**YOUR GOAL:**
What number of lines in the records below hold the word "Given"? Give that number alone.

Excerpts from a dataset:
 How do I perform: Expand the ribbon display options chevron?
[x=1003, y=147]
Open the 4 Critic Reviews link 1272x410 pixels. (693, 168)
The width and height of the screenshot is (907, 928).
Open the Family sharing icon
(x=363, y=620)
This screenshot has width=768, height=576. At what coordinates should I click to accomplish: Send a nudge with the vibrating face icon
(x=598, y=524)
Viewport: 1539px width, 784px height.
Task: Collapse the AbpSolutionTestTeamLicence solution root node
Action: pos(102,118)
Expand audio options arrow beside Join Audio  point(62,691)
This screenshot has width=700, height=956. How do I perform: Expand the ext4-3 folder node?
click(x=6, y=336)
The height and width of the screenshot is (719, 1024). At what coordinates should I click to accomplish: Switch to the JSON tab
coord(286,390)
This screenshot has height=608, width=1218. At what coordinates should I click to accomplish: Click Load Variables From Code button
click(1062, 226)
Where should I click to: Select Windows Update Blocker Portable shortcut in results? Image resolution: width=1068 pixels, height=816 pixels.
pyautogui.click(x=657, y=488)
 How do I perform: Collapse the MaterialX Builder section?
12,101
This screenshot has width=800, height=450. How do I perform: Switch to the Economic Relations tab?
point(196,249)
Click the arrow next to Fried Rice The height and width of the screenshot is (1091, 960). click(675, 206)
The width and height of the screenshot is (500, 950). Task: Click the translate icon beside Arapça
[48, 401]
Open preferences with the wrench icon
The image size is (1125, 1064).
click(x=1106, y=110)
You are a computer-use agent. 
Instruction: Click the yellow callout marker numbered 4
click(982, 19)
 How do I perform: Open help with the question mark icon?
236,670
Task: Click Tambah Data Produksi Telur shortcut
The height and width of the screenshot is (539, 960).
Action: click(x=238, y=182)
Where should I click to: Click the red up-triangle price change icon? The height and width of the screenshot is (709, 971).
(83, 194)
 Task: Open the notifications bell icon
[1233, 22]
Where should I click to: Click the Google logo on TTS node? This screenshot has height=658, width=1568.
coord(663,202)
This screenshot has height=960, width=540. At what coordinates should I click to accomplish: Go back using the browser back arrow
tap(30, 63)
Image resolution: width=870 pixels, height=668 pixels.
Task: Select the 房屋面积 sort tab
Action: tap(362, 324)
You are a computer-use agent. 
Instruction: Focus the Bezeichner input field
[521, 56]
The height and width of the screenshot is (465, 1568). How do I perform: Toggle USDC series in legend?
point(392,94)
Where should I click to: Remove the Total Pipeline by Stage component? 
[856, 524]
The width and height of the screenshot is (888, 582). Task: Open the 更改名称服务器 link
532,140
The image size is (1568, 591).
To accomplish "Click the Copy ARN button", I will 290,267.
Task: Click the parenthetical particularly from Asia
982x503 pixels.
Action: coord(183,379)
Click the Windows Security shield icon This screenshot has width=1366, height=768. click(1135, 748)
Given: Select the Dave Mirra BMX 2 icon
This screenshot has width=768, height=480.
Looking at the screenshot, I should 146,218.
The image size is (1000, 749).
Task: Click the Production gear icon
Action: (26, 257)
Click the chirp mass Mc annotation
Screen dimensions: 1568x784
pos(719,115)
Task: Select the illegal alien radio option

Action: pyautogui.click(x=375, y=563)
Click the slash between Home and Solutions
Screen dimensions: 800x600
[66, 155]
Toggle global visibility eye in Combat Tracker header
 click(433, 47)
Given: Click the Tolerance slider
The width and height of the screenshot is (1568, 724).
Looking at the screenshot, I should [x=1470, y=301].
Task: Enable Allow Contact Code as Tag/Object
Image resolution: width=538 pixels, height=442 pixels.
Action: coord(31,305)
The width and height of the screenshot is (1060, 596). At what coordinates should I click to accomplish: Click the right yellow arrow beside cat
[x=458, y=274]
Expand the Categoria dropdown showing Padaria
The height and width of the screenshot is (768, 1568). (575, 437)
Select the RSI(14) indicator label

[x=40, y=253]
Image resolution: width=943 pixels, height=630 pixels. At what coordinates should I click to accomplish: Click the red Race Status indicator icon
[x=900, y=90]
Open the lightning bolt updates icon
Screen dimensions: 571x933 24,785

**OUTPUT OF THE TASK:**
2